---- Records
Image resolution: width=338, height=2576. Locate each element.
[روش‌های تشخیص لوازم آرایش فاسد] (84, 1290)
--------
---- Records
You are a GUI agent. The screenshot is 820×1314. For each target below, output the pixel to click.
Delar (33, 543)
--------
---- Records
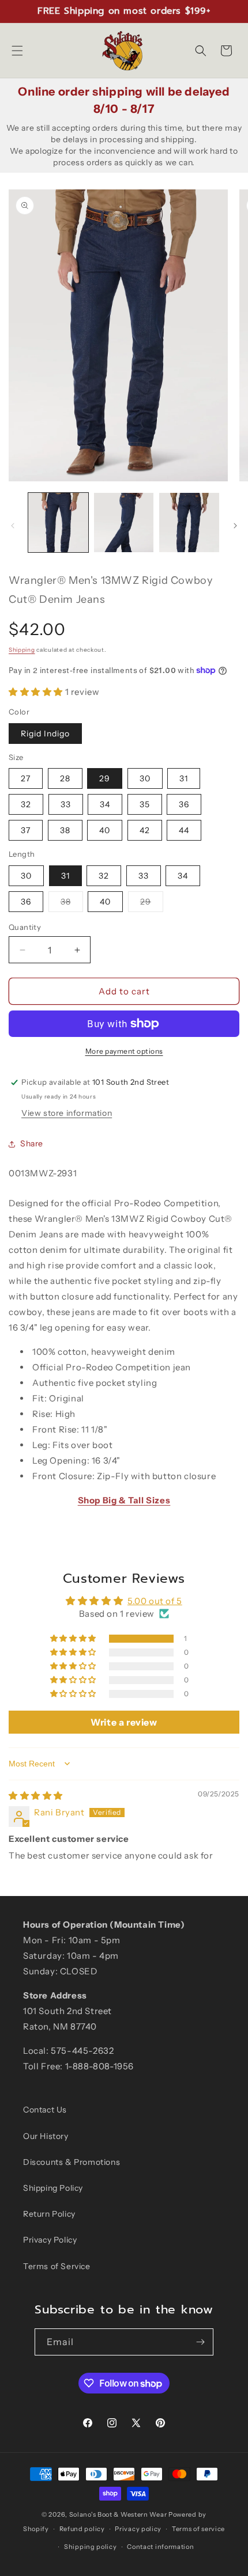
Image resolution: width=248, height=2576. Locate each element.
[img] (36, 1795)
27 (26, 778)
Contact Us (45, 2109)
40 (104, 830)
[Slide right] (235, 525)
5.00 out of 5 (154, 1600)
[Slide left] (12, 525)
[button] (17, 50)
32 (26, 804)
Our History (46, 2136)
--------
## About this task
Check each line of the records above for "width", and copy those that have it.

## Solved problem
Image resolution: width=338, height=2576. Locate each element.
Image resolution: width=248, height=2576. Locate each element.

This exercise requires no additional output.